■ TASK DIRECTIONS
Take the line containing "Task: Select the single graphics card option" and every line after it in the data below, and print them exactly as given, with nothing else.

--- DATA Enclosed Below ---

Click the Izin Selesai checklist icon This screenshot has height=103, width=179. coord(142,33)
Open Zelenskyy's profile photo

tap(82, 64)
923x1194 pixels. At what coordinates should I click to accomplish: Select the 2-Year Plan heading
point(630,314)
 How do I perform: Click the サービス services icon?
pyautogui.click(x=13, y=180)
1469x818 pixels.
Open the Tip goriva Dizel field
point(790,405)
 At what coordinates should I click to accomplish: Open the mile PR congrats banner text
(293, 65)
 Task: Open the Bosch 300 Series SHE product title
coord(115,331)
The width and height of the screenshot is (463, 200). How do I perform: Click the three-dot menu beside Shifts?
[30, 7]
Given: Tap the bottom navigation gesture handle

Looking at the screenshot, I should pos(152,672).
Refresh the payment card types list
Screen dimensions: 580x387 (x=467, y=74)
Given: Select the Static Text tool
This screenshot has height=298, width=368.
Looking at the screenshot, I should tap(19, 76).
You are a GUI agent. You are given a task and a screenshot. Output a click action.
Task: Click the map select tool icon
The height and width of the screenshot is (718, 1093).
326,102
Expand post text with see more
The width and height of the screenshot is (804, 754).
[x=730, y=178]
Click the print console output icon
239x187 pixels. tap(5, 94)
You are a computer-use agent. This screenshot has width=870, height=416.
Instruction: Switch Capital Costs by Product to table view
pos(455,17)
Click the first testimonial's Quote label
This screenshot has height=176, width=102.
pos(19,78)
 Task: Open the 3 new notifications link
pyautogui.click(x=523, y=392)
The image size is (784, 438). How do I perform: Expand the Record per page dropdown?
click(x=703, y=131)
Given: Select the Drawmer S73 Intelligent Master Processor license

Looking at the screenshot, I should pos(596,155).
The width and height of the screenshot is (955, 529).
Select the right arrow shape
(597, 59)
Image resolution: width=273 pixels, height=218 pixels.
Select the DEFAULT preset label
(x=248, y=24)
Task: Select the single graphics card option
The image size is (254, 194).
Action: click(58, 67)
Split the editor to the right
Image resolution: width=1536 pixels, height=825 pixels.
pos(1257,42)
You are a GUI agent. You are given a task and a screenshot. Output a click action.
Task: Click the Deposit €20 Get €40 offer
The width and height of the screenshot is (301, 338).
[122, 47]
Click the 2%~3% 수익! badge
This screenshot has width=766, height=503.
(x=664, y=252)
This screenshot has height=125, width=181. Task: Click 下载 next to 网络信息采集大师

--- End of Enclosed DATA ---

■ SOLUTION BELOW
Task: Select the single graphics card option
The image size is (254, 194).
Action: click(58, 67)
Split the editor to the right
Image resolution: width=1536 pixels, height=825 pixels.
pos(1257,42)
You are a GUI agent. You are given a task and a screenshot. Output a click action.
Task: Click the Deposit €20 Get €40 offer
The width and height of the screenshot is (301, 338).
[122, 47]
Click the 2%~3% 수익! badge
This screenshot has width=766, height=503.
(x=664, y=252)
This screenshot has height=125, width=181. Task: Click 下载 next to 网络信息采集大师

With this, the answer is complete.